L’école n’a jamais fait couler autant d’encre que lors des deux dernières semaines. L’annonce du Conseil fédéral de vouloir rouvrir les établissements scolaires le 11 mai prochain a soulevé de nombreuses interrogations, dont les réponses devraient tomber ce mercredi à l’heure de la conférence de presse du gouvernement. Enseignant au cycle d’orientation de Savièse, en Valais, Mathias Reynard attend avec impatience les détails d’un retour en classe. Mais le socialiste n’oublie pas ses autres casquettes: de politicien, de président de la Commission de la science, de l’éducation et de la culture du Conseil national, mais aussi de syndicaliste. Explications.

Le Temps: Le Conseil fédéral doit donner des précisions ce mercredi concernant la reprise de l’école le 11 mai. Depuis plusieurs jours, on voit apparaître des divergences entre les cantons. Berne ne devrait-il pas prendre une décision valable pour l’entier du pays?

Mathias Reynard: La Confédération doit harmoniser au maximum, c’est certain, mais l’éducation demeure, en priorité, du ressort des cantons. Ce n’est donc pas un problème s’il y a une différence de sensibilité sur certains points, comme on peut le voir concernant les examens de maturité par exemple. C’est un juste équilibre à trouver entre les demandes des cantons latins, plus touchés par la pandémie, et celles de la plupart des cantons alémaniques qui n’ont pas la même compréhension de la crise. En revanche, là où il y a un réel besoin de clarification, c’est en ce qui concerne les mesures sanitaires à prendre pour la reprise le 11 mai.

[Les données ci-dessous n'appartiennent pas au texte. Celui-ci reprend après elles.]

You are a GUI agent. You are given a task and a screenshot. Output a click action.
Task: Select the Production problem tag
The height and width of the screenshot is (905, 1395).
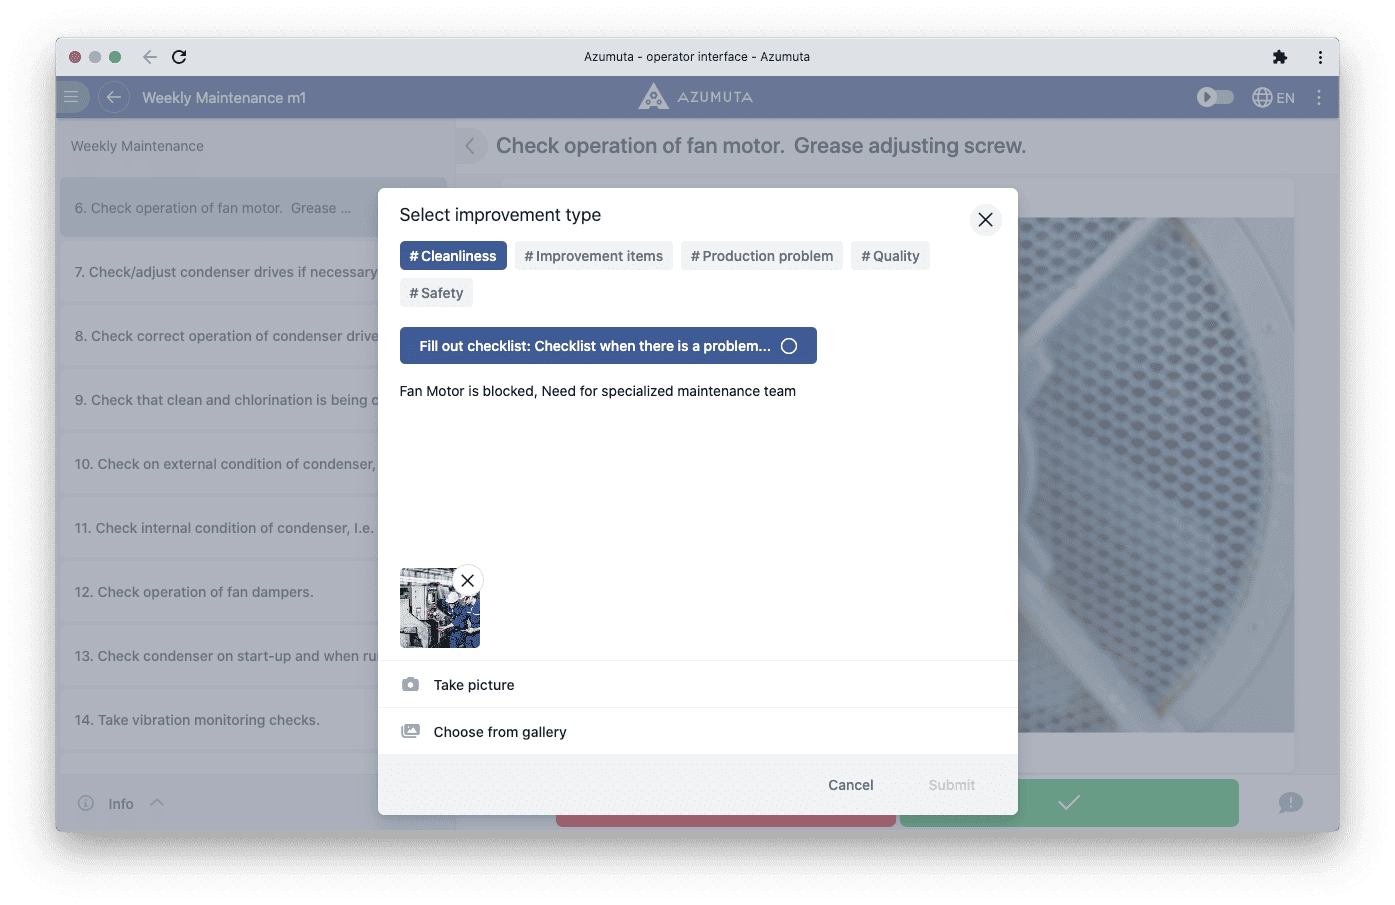(x=761, y=256)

En tant qu’enseignant, vous devez avoir quelques informations à ce sujet…

Non, nous sommes en attente des conférences de presse de cette semaine. Il y a un besoin de clarification légitime chez les parents, les élèves et les enseignants. Je suis en contact avec Christophe Darbellay [le chef du département valaisan de l’économie et de la formation], mais avec ma casquette de président de la Commission de l’éducation du Conseil national. Les informations relatives à la reprise seront données ce jeudi par le canton et on se dirige vers une solution raisonnable et par petits pas.

Quelles sont vos attentes spécifiques pour cette reprise?

Les consignes doivent être claires et faire passer la santé avant tout. Les professeurs et les élèves à risque, ainsi que les personnes qui vivent avec des personnes à risque, doivent avoir un droit de retrait absolu. Ils ne doivent pas se rendre en classe. Pour le reste, nous devons faire confiance aux experts sur les aspects sanitaires, s’ils nous disent par exemple que les enfants ne sont pas vecteurs du virus ou que les écoles doivent faire partie des premiers lieux à rouvrir. Nous, politiciens, devons avoir l’humilité de nous taire à ce sujet, ils sont bien mieux formés que nous pour décider de ces choses-là. En revanche, nous devons agir sur les mesures politiques.

Comment pouvez-vous le faire en cette période où le Conseil fédéral a décrété l’état de situation extraordinaire et tient dès lors, seul, les rênes du pays?

Nous devons agir sur la protection des travailleurs, sur le soutien aux structures d’accueil de l’enfance ou encore sur les moyens qui mis à disposition pour le rattrapage, qui sera nécessaire à de nombreux élèves lors de la prochaine rentrée scolaire estivale. Fin août, tous les élèves doivent repartir avec les mêmes bases car, lors de cette période d’école à la maison, il y a eu du décrochage scolaire. Malgré toutes les mesures mises en place, l’école à distance augmente les inégalités. Les enfants dont les parents ont dû continuer à travailler et qui se sont retrouvés livrés à eux-mêmes ou ceux qui n’ont pas de matériel informatique ont été désavantagés.

Dès le début de la prochaine année scolaire, il faudra mettre en place des cours de mise à niveau pour assurer les mêmes bases à tous les élèves et éviter des décrochages scolaires dès les premiers jours de cours. C’est l’égalité des chances qui est en jeu. Je le constate dans mon travail au quotidien: il y a du positif dans l’école à distance, d’importants progrès ont été réalisés dans ce domaine en peu de temps et seront utiles pour l’école de demain. J’ai considérablement augmenté mon temps de travail pour mes cours durant cette période (en tentant de varier les supports, en passant par des cours en ligne mais aussi la création de vidéos YouTube), mais rien ne remplace le contact réel avec les élèves. L’école à distance a ses limites et il est donc important pour les élèves de pouvoir retourner en classe. Il y a un certain soulagement à ce niveau.